Federal regulators could approve the Pfizer COVID-19 vaccine for kids ages 5 to 11 in a few weeks. And the Biden Administration announced Wednesday it will have enough shots for every eligible child in the country.
Meanwhile, the state of Alaska is working on a plan to make sure kids can get vaccinated as soon as possible. State of Alaska Immunization Program Manager Matthew Bobo joined Alaska Public Media’s Casey Grove to talk about those plans.
The following transcript has been lightly edited for clarity.
Matthew Bobo: So the timeline we’re looking at right now is, next week, October the 26th, the FDA’s Advisory Committee will meet to discuss this topic. If they make a recommendation to authorize the vaccine, then that will go to FDA for approval. Then the following week on November the 2nd and November the 3rd, CDC’s Advisory Committee on Immunization Practices will then vote to recommend vaccine for 5- through 11-year-olds.

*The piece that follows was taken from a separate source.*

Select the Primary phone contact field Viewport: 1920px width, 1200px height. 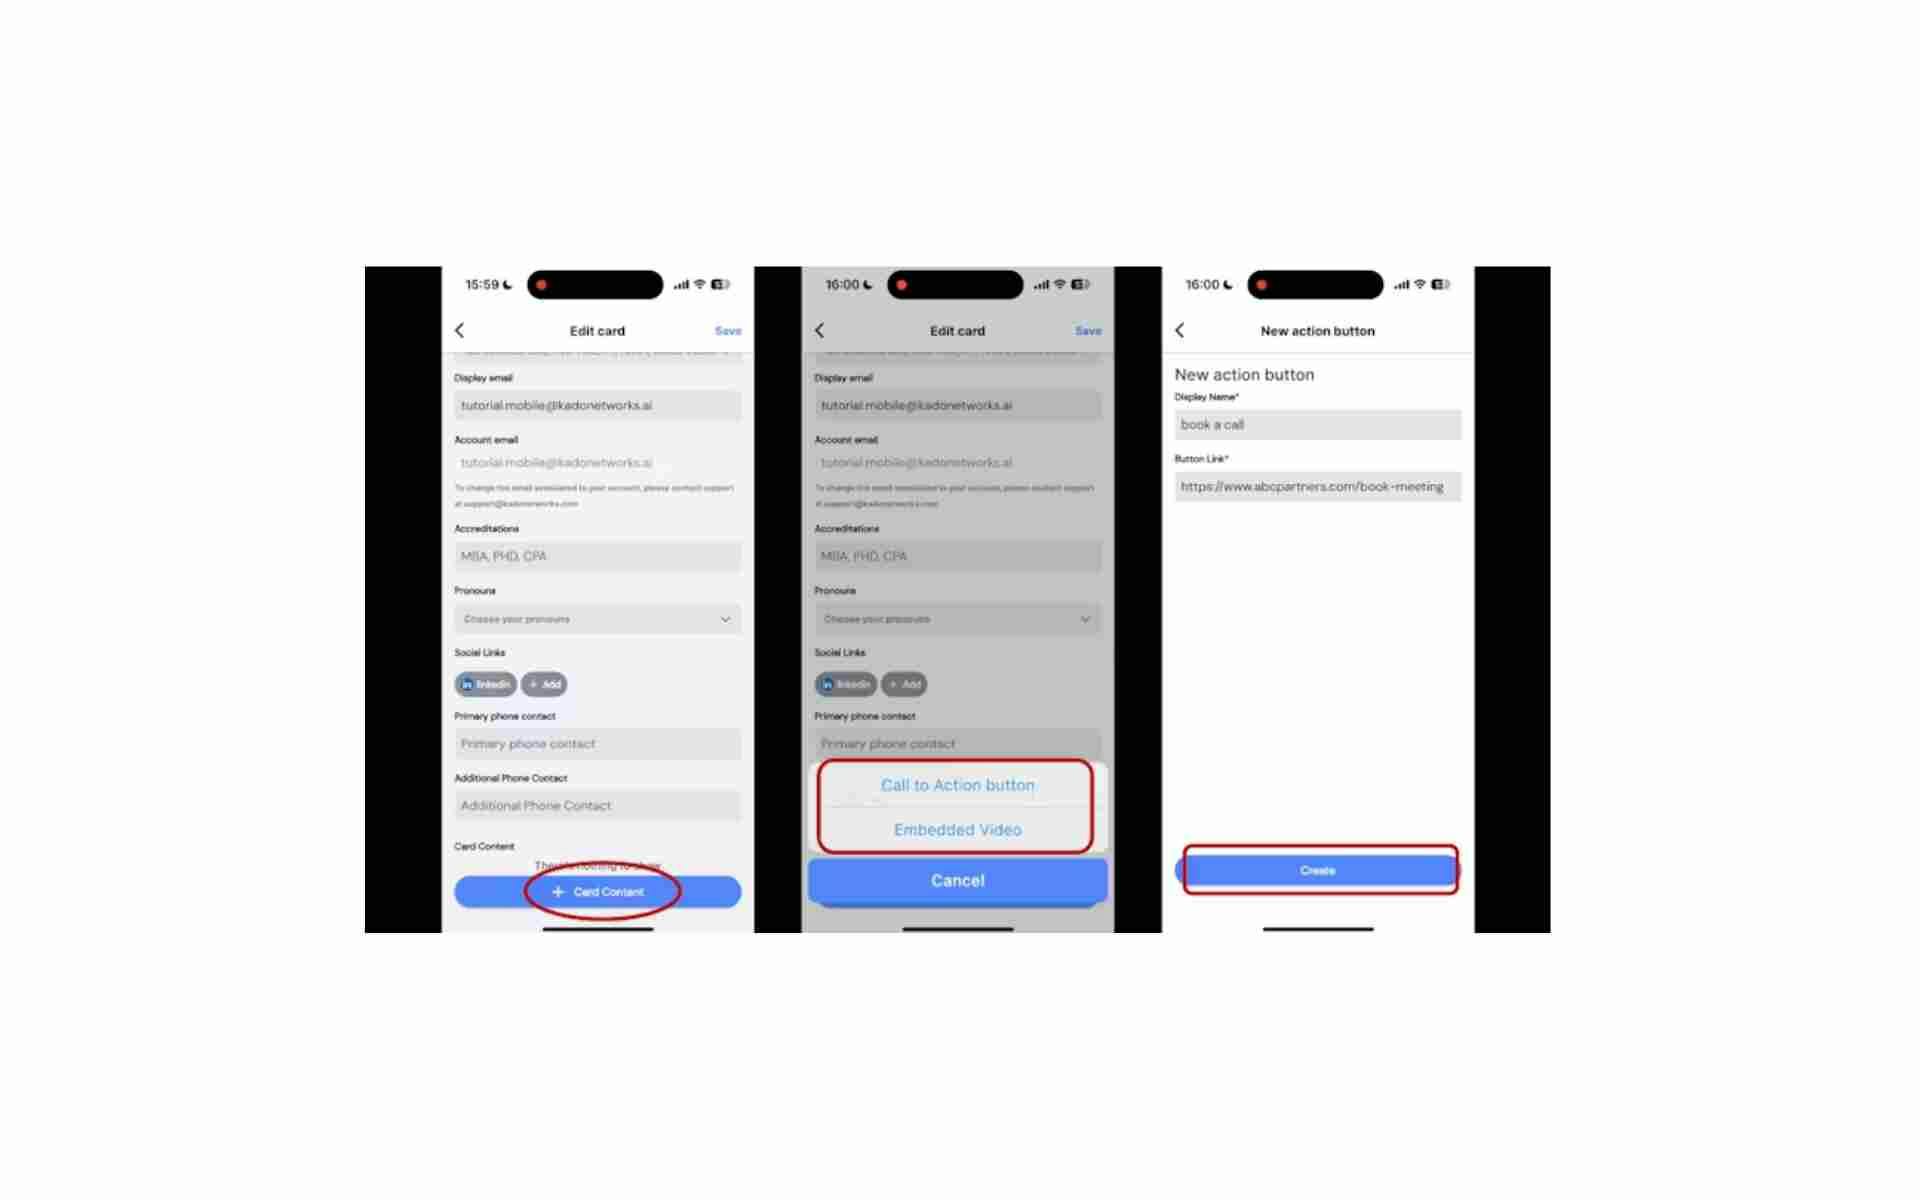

And then finally, the CDC will sign off on the recommendation, and then we’ll be able to vaccinate this age group.
Casey Grove: So how is Pfizer’s COVID vaccine for kids different from the version for adults?

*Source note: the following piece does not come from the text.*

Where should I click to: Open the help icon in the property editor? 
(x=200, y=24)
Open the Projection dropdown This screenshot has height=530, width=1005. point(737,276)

MB: The pediatric vaccine will come in a different vial. And so we are working to get those doses distributed. And the pediatric formulation also has the same active ingredient as the adult formulation.
CG: Is the dose itself smaller for kids, though?
MB: The dose itself is smaller. Yes.
CG: Gotcha. Kids being smaller themselves, generally.
CG: Do we know at this point how many doses for kids the state’s going to receive? And when do we expect them? And I guess, you know, that’s related to this question of whether there will be limited access at first.
MB: So we learned about our doses that were allocated to the state of Alaska earlier this week. And we have received 33,000 doses. So that’s enough doses to vaccinate approximately 44% of Alaska’s 5- through 11-year-olds. And so we’re working with our health care providers to get them to order this vaccine, so when the CDC makes the authorization for the vaccine, it will be in providers’ offices and ready to go. And so that vaccine will be shipped to providers’ offices that first week in November.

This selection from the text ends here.